Updated 6:27 p.m., Tuesday, October 30, 2012
BOLINGBROOK, Ill. (AP) — The state will work to find new homes for residents at a central Illinois institution for the developmentally disabled after a state panel agreed Tuesday to allow Gov. Pat Quinn to close it for good, part of a sweeping plan to change the way such residents are cared for and to save tens of millions of dollars a year.
The Illinois Health Facilities and Services Review Board voted 6-1 to allow the Department of Human Services to close the Jacksonville Developmental Center, which has provided a home for developmentally disabled adults for more than 100 years. Most will be moved into small group homes or apartments staffed with caregivers, which many advocates say allows them to live more productive and satisfying lives.
The closure had been set for Wednesday, but it was delayed until Nov. 21.
"What we've learned over the past 25 years is that people do so much better in community options when they're involved close to their families and friends. When they're hidden away in state institutions, it's the most expensive, least productive ... outcomes," said Tony Paulauski, executive director of the advocacy group The Arc of Illinois.
He said some people have lived at the Jacksonville facility for decades, though it was not intended as a permanent home.
But some of the more than two dozen people who testified at Tuesday's hearing — including parents, the facility's director and Jacksonville's mayor — asked the panel to block the closure, saying not every developmentally disabled person is able to leave the institutional setting because of health or behavioral issues, and many families fear they will have to travel long distances to visit their loved ones because of a dearth of housing options in central Illinois.
Rosetta and Dan Milligan of Springfield said their son is living in the Jacksonville center after failed attempts at other housing arrangements, including one group home where he fell from a third-story window. So far, they said, the only group home willing to accept him is in the Chicago suburb of Cicero, about 200 miles from their home.
"Since I have so few to choose from, what if something wouldn't work out? Then where would he go?" Rosetta Milligan said.
David Iacono-Harris said his son, Jonathan, has been institutionalized for more than 30 years — the past nine in Jacksonville — because of severe behavioral problems that sometimes put others in danger.
"He needs institutional care," Iacono-Harris said, adding that he fears for his son's life.

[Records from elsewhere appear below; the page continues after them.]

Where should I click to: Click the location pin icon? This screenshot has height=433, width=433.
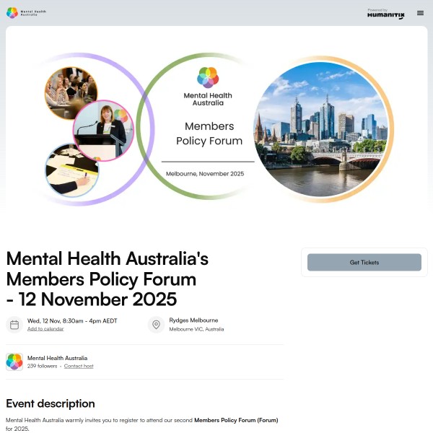tap(156, 325)
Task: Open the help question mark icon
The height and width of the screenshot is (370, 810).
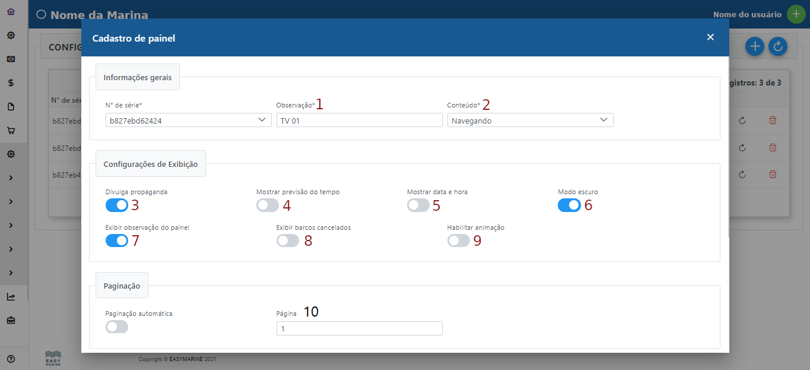Action: (x=11, y=359)
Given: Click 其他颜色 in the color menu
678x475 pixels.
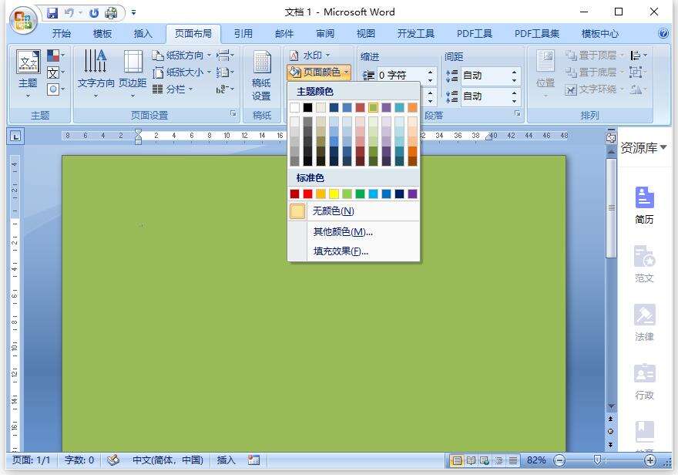Looking at the screenshot, I should (x=342, y=231).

But others testified that most developmentally disabled residents, including those with the most severe behavior problems, adapt well to community-based living, where they're able to be more independent and make more friends.
"All people have the same rights and opportunities as all other citizens," said Margaret Harkness of the Illinois Council on Developmental Disabilities, which is part of state government. "The current system is broken."
The Quinn administration has said families that absolutely reject community care can move a disabled resident to one of the remaining state institutions.
Paulauski said Illinois has almost 2,000 developmentally disabled residents in institutions, among the most in the nation. Most other states have moved toward community care, including 14 that have eliminated institutions altogether.
State officials say the closure of Jacksonville and, eventually, other state institutions will help satisfy terms of legal settlements in which the state agreed to move the developmentally disabled into more independent settings. They also say closing Jacksonville will save almost $20 million a year because it was one of the oldest and most expensive-to-operate facilities.
State officials said the state spends $150,000 to $210,000 per year for each person housed in a state facility, compared to $45,000 to $84,000 for those in community care.
The state proposed to close four of eight institutions for the developmentally disabled within the next few years, starting with Jacksonville Developmental Center and the Murray Developmental Center in Centralia.
Quinn also has proposed the closure of several state-run institutions for the mentally ill, including the Singer Mental Health Center in Rockford, which will close Thursday morning. An Illinois circuit judge on Tuesday denied a nurses union request to delay the closure, saying it didn't show good cause to keep it open.